The results of many years of excavation at Poggio Civitate tell a story of growth, urbanization, ancient industrialization, and dissolution. The site preserves traces of aristocratic domestic buildings, including some of the most evocative and enigmatic architectural sculpture in the region, along with remnants of non-elite domestic spaces, enabling illuminating comparisons across social strata. The settlement also features evidence of large-scale production systems, including tools and other objects that reflect the daily experiences of laborers. Finally, the site contains the story of its own destruction. Tuck finds in the data clear indications that Poggio Civitate was methodically dismantled, and he posits hypotheses concerning the circumstances around this violent social and political act.

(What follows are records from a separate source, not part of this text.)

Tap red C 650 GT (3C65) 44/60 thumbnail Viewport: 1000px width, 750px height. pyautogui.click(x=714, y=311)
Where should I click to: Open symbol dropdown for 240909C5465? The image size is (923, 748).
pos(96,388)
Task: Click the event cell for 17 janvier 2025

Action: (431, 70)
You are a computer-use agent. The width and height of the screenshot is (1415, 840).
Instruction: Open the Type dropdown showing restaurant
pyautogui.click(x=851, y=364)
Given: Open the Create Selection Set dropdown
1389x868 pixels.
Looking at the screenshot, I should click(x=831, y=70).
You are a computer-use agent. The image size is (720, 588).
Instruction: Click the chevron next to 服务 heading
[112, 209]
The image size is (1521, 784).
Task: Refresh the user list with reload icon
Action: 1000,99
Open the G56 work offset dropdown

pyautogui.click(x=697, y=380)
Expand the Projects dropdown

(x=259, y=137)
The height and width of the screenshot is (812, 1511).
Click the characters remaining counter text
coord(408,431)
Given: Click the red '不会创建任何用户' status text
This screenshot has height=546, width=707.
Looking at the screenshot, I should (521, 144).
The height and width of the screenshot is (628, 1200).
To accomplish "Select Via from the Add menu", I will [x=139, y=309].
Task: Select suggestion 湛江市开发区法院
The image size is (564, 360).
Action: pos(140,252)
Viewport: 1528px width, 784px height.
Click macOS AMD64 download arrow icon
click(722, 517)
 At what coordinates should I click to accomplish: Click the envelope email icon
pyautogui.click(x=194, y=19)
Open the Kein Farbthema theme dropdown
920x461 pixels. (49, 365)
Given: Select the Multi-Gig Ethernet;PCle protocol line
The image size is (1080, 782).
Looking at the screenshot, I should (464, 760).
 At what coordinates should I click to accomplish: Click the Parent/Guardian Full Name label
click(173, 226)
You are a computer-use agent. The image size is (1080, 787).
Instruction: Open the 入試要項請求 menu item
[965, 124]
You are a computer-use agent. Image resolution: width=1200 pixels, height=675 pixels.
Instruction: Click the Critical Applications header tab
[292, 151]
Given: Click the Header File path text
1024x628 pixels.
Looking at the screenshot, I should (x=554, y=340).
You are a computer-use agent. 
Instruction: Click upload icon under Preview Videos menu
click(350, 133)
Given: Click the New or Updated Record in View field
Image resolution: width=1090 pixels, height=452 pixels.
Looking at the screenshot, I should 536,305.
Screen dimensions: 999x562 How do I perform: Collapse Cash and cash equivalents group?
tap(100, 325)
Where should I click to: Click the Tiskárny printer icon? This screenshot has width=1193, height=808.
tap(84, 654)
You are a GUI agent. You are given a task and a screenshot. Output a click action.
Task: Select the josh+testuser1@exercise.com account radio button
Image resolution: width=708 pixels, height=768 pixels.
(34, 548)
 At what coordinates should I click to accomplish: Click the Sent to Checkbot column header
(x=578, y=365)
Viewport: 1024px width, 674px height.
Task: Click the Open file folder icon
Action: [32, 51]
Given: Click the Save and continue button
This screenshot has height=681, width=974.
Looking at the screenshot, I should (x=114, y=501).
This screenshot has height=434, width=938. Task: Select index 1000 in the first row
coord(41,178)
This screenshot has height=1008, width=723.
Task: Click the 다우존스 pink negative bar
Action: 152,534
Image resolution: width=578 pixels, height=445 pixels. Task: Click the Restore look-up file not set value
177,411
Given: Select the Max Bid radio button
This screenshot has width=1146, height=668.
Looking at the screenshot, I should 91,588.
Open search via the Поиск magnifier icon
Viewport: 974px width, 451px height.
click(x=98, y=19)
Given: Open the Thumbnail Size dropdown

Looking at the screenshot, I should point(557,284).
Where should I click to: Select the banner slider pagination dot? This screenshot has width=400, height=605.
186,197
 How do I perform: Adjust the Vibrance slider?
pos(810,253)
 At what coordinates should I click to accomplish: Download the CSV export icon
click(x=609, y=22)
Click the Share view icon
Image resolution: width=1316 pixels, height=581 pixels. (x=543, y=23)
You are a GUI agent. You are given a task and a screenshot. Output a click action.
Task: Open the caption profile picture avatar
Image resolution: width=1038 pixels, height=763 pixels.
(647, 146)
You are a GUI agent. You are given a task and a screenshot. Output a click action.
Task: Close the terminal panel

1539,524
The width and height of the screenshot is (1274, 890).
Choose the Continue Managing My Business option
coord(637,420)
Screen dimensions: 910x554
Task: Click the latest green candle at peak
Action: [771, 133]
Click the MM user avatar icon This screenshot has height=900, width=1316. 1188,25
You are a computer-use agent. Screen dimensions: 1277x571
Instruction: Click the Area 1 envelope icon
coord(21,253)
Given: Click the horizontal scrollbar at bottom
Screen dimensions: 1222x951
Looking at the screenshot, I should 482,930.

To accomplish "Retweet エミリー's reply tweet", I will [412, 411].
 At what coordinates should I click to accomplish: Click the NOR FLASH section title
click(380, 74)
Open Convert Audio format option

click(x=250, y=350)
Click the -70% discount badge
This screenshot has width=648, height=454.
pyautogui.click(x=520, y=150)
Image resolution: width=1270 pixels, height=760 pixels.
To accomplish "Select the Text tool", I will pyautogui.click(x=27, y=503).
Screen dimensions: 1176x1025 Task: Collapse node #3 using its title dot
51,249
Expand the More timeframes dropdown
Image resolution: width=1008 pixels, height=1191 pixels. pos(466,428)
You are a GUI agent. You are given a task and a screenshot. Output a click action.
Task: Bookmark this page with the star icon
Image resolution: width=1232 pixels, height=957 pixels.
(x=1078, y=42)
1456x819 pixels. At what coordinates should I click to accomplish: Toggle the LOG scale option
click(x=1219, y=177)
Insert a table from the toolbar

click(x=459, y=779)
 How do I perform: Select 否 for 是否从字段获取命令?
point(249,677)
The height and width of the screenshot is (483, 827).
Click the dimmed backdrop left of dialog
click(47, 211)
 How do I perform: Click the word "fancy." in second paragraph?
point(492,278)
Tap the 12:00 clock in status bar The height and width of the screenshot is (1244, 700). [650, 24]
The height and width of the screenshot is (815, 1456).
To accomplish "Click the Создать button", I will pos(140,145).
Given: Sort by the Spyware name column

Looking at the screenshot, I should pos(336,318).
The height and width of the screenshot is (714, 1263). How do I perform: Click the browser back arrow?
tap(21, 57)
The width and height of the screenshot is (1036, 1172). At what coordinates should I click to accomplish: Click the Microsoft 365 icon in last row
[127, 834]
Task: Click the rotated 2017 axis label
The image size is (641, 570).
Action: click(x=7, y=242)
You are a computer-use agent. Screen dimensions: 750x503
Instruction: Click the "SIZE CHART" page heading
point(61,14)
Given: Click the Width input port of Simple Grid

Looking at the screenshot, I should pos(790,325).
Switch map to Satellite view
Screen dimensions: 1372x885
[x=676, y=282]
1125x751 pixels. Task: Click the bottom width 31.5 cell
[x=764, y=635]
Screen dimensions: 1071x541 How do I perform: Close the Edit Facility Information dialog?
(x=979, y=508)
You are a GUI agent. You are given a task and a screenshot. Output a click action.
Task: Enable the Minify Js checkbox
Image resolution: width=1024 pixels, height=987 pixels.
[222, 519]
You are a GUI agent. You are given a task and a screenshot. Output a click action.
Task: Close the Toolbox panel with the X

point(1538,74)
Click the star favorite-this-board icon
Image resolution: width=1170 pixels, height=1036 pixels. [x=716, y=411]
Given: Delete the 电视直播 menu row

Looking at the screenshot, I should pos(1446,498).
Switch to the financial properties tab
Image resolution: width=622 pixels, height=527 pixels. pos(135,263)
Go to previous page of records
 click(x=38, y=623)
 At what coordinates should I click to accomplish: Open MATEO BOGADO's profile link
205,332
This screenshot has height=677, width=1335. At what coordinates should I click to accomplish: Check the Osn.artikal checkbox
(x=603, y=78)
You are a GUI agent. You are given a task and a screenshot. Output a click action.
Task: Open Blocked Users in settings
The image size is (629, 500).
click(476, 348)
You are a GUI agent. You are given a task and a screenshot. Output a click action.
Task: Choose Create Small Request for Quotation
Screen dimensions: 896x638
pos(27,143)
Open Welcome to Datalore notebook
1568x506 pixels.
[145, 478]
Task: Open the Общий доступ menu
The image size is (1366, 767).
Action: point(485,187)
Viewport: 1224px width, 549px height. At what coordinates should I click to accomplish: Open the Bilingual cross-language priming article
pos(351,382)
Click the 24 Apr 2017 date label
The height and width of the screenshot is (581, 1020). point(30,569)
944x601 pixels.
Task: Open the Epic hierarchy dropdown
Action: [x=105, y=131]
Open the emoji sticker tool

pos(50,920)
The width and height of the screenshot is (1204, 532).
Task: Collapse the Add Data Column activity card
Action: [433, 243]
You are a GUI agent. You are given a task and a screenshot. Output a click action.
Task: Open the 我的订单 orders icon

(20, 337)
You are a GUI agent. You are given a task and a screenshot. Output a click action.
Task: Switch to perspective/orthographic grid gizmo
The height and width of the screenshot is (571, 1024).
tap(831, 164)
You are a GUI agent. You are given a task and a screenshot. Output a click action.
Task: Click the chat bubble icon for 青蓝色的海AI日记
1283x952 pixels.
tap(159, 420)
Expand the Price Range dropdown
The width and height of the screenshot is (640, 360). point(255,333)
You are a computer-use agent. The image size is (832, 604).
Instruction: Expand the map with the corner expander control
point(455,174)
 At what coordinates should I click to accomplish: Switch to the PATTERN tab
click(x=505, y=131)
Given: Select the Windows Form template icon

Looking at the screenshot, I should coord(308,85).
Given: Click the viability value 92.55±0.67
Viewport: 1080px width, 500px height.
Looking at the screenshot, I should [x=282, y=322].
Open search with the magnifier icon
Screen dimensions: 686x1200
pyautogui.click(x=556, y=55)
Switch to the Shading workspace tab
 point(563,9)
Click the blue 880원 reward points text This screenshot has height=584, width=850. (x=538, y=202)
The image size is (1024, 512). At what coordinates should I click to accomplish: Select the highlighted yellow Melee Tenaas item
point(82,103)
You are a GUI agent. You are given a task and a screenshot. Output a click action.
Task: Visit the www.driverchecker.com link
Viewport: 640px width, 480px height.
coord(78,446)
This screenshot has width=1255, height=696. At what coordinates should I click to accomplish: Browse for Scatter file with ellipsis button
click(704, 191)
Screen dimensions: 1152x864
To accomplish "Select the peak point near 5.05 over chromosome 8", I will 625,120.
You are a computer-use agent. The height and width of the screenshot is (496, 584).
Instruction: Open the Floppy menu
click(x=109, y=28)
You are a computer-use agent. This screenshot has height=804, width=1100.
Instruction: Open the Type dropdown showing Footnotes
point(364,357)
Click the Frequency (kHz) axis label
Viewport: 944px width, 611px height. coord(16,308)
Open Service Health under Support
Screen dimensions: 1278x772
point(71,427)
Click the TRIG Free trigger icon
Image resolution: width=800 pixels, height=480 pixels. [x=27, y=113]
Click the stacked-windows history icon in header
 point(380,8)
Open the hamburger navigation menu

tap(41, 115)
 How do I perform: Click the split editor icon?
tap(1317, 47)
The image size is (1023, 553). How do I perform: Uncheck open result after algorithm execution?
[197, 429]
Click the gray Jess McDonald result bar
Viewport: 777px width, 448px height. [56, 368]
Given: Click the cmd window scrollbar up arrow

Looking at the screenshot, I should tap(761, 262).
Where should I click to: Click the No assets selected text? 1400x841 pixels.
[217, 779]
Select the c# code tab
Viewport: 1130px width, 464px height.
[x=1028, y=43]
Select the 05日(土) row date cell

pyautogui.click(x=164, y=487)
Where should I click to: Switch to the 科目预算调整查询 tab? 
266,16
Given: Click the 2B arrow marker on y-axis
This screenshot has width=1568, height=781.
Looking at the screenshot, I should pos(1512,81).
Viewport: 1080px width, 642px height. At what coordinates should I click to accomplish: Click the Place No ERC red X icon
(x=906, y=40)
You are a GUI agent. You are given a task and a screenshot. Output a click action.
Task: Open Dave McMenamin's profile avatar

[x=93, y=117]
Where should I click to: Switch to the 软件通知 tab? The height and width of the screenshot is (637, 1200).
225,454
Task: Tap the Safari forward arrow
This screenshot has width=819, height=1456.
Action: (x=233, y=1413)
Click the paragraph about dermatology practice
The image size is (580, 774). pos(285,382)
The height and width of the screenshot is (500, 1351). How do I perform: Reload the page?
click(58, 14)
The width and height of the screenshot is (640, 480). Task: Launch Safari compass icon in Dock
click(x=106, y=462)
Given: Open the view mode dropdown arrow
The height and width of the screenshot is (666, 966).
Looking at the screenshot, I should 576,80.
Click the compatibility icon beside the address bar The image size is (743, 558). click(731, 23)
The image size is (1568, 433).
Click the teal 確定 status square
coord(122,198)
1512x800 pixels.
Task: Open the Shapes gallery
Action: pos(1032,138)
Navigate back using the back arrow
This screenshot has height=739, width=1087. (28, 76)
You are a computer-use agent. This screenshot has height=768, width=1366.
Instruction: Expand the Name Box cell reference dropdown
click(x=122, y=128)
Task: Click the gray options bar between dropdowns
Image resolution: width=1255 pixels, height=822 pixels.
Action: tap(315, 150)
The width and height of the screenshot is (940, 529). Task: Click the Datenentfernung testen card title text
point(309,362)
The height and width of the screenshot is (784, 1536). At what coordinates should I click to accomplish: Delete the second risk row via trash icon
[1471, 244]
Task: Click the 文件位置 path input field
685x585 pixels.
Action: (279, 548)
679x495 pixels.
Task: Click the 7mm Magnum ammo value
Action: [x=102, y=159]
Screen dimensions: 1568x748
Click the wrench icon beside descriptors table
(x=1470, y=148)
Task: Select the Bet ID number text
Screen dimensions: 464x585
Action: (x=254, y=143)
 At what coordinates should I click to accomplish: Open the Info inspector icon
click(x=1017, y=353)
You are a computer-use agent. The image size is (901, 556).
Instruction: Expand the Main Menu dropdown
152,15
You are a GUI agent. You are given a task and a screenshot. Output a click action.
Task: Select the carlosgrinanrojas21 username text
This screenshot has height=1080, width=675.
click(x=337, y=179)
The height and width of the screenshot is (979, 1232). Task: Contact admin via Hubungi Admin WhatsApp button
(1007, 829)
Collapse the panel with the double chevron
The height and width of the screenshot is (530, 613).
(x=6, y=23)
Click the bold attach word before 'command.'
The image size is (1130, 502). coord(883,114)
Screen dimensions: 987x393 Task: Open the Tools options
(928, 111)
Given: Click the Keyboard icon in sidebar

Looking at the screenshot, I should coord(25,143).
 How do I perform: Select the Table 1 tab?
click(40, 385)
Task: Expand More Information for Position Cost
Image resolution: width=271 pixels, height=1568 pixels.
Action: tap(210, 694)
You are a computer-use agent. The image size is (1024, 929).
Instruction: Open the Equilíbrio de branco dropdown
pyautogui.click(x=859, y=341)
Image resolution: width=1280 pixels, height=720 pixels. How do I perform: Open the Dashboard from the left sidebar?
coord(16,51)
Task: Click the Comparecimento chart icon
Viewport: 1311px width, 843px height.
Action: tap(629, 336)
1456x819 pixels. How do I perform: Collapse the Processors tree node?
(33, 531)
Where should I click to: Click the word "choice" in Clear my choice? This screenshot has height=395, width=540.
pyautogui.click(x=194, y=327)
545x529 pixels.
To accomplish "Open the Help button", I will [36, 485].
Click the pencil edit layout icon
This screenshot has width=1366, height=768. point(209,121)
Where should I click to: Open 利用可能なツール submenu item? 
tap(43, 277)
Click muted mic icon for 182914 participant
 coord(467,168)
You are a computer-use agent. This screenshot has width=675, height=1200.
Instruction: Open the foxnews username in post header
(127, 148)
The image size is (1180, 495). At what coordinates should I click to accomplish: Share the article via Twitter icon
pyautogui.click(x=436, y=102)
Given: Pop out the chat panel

This is a beautifully written and carefully organized exposition of a very complicated ancient site. It offers an excellent overview of the many questions that Poggio Civitate has raised with each season’s progress, and many sensitive, considered, and well-argued answers to those questions. It is a precious tribute to the efforts of the many dedicated participants who, from its inception, have worked at the site or published and presented material found there. I congratulate the author and all those who helped bring this volume to fruition and look forward to more years of discovery at Poggio Civitate.
Poggio Civitate has been the subject of many years of excavation; therefore, it has produced a huge body of material culture that has been the focus of interpretative analysis over time. This volume provides a crucial and pertinent update to long-held views, by incorporating new insights from recent excavation seasons and offering a holistic survey of the site’s significance in light of these observations.
- List of Illustrations
- Acknowledgments
- 1. Introduction
- The Site and Its Surroundings
- Ancient and Medieval History
- Poggio Civitate before Excavation Began in 1966
- 2. The Earliest Community of Poggio Civitate (Late Eighth Century BCE to the First Quarter/Middle of the Seventh Century BCE)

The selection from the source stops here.